Le motivazioni della condanna

Vincenzo Iaquinta era stato trovato in possesso di armi da fuoco: nel dettaglio, una pistola Kalt-tec 7,65 Browning con relativo munizionamento (126 proiettili) ed un revolver Smith&Wesson calibro 357 magnum. Tutte comunque denunciate dallo stesso ex calciatore che aveva sostenuto di custodirle a Reggiolo, nella sua abitazione.

La motivazione della condanna sarebbe scaturita dalla cessione di armi al padre: a Giuseppe Iaquinta nel 2012 era stato notificato un provvedimento della locale prefettura che gli proibiva il possesso di armi a causa delle sue frequentazioni. Secondo gli inquirenti, infatti, l'imprenditore era amico di presunti affiliati alla 'ndrangheta.

L'intera vicenda è poi diventata parte del processo Aemilia, incardinato a gennaio del 2015 a seguito di un'operazione che aveva visto scattare le manette per 160 persone in buona parte del nord Italia, ma anche in Calabria e Sicilia. L'operazione della Direzione Investigativa Antimafia mise nel mirino le infiltrazioni della criminalità organizzata in Emilia negli ambiti economico e politico.

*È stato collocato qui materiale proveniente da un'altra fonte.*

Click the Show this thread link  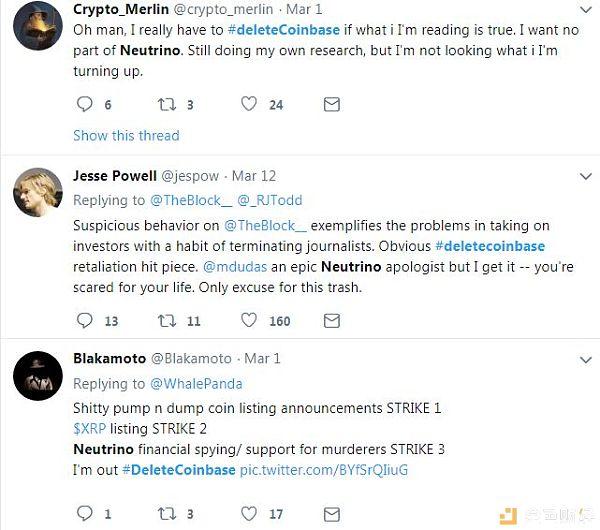126,135
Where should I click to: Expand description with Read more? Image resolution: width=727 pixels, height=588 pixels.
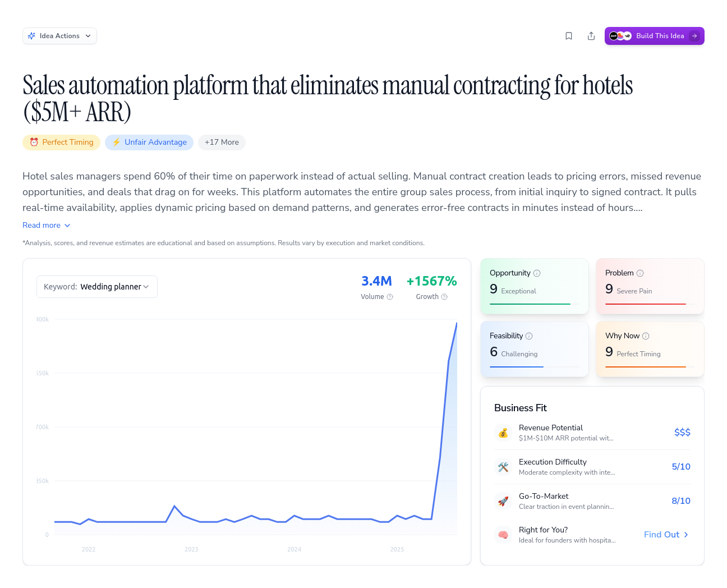pyautogui.click(x=47, y=225)
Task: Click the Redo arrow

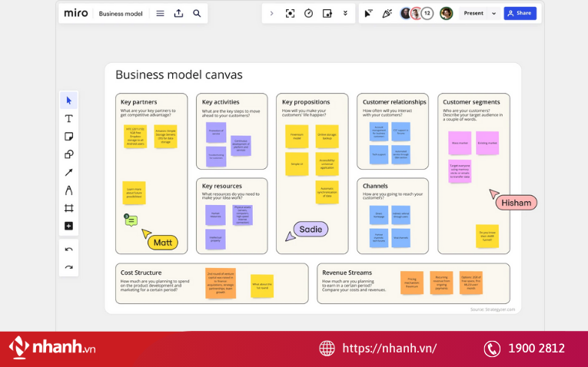Action: pos(68,267)
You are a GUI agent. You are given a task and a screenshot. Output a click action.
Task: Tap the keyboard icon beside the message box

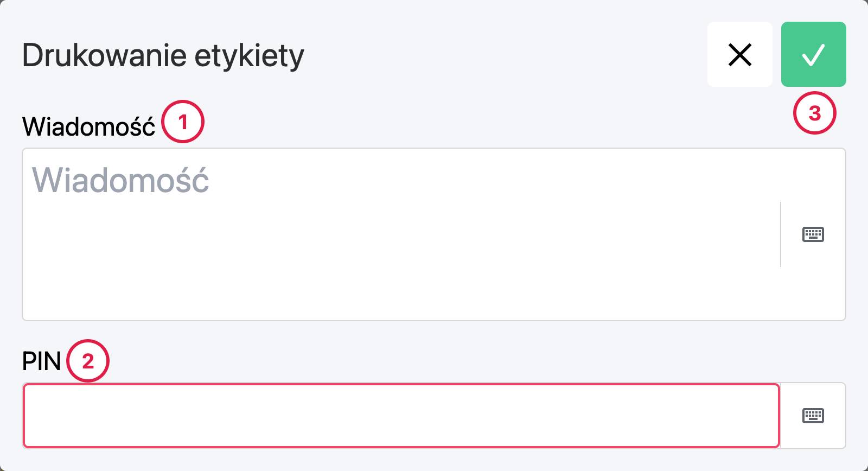[x=813, y=234]
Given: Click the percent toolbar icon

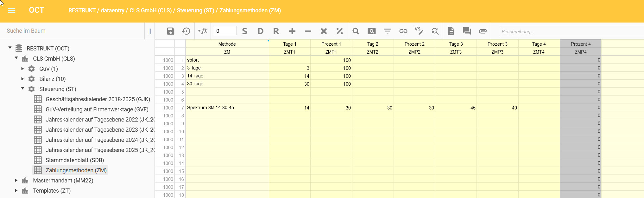Looking at the screenshot, I should pos(339,31).
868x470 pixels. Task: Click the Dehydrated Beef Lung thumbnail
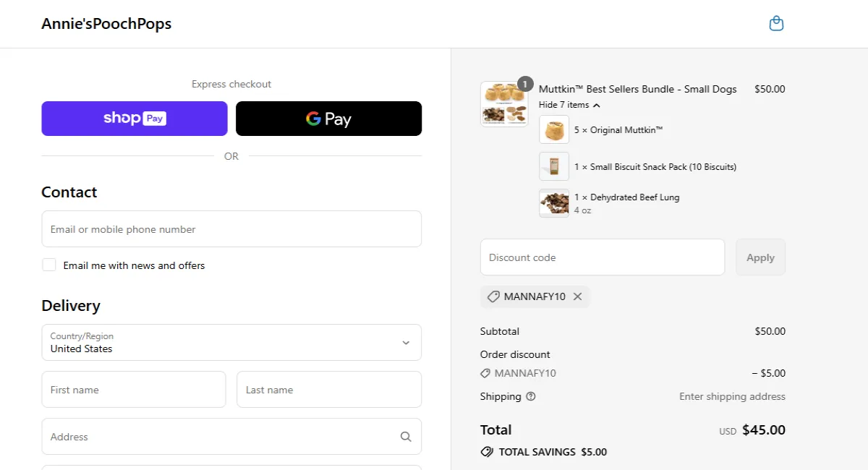point(554,203)

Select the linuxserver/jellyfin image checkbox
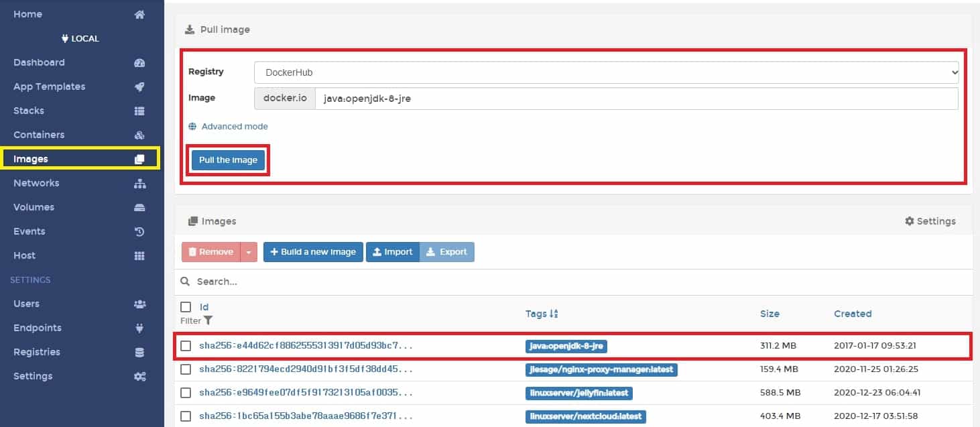click(x=186, y=393)
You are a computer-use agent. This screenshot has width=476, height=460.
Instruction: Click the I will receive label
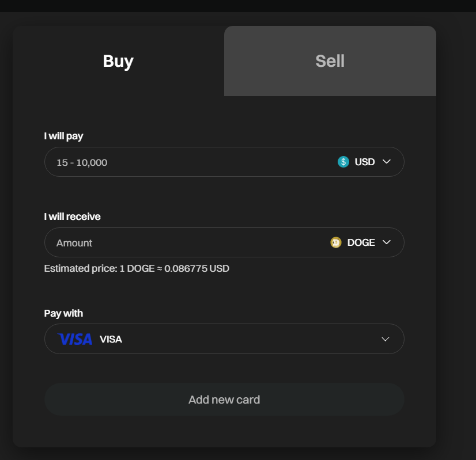pos(72,216)
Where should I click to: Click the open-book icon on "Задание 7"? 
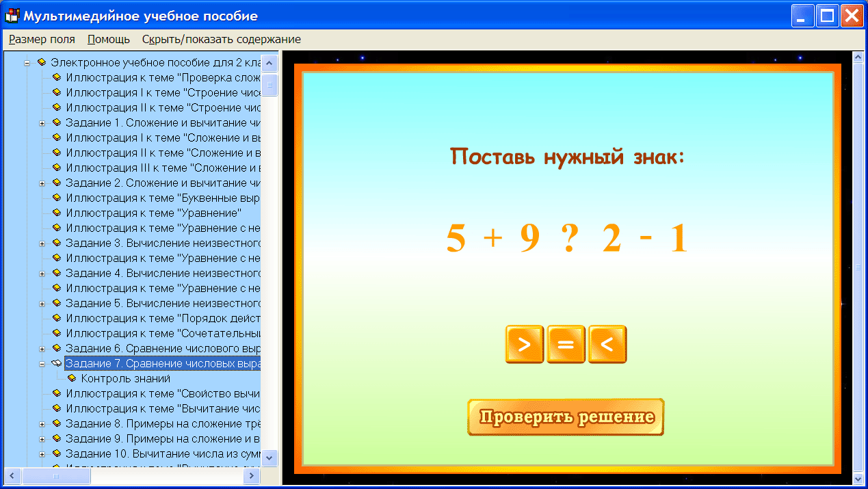click(56, 363)
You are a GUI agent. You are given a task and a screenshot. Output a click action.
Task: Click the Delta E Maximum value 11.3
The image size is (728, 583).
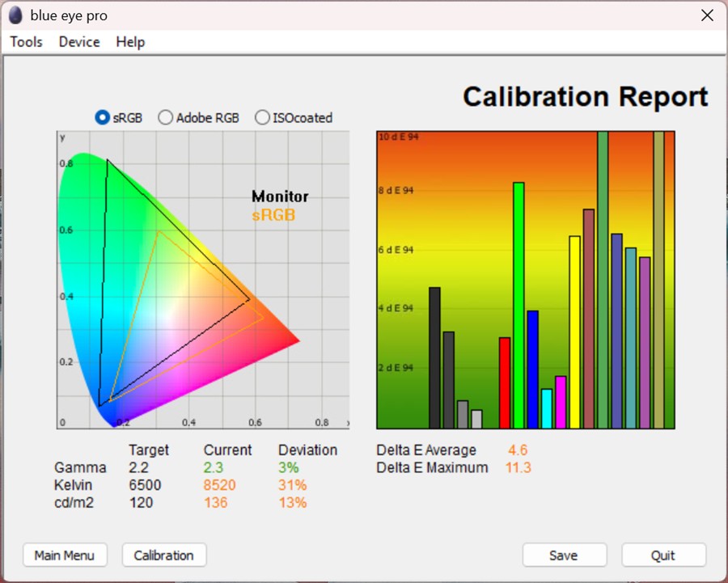(517, 467)
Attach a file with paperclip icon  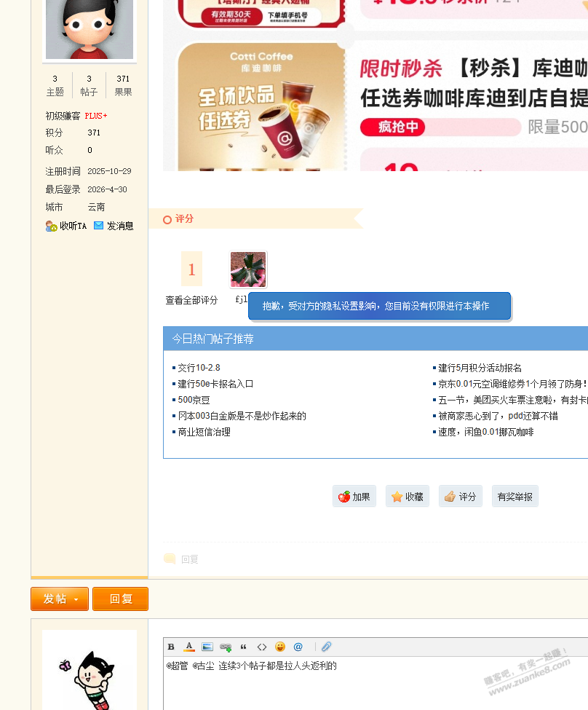[x=327, y=647]
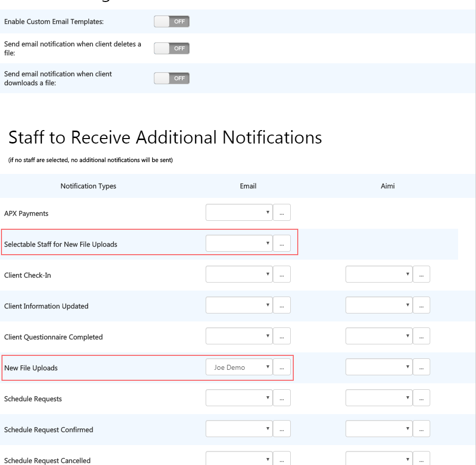Open the Client Questionnaire Completed Aimi dropdown

379,336
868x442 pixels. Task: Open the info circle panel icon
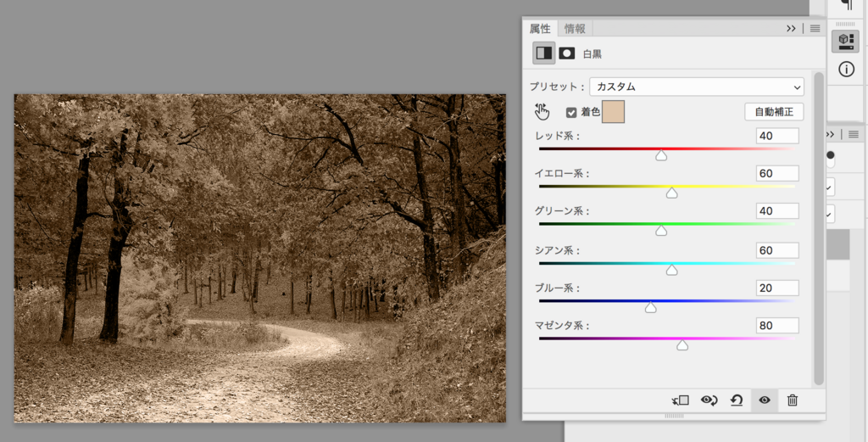[x=846, y=70]
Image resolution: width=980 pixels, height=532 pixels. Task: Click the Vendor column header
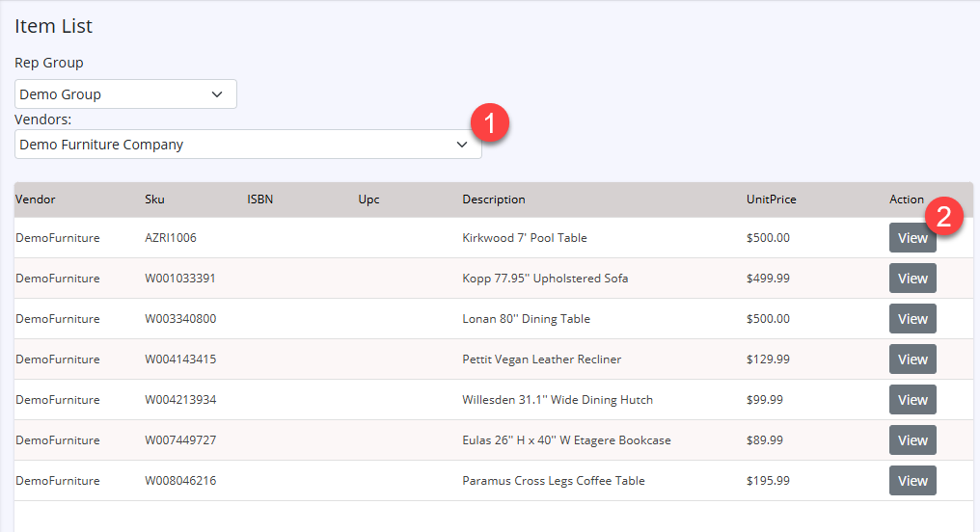click(36, 200)
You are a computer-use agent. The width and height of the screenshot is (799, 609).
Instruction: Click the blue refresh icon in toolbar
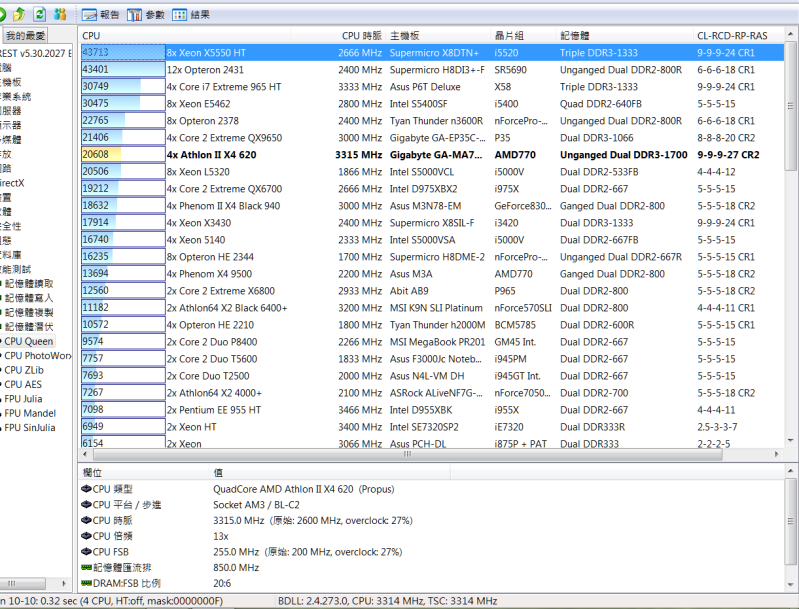39,15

La rabbia dell'ex juventino

Vincenzo Iaquinta però non accetta questa sentenza di primo grado. "Nella nostra famiglia non sappiamo nemmeno cosa sia la 'ndrangheta - afferma l'ex attaccante della Juventus - ed ora mi hanno rovinato la vita solo perché sono calabrese e sono di Cutro. Sto soffrendo come un cane per la mia famiglia ed i miei bambini, noi non abbiamo fatto niente". Nel momento della lettura della sentenza, padre e figlio hanno urlato "ridicoli, è una vergogna", rivolti ai giudici.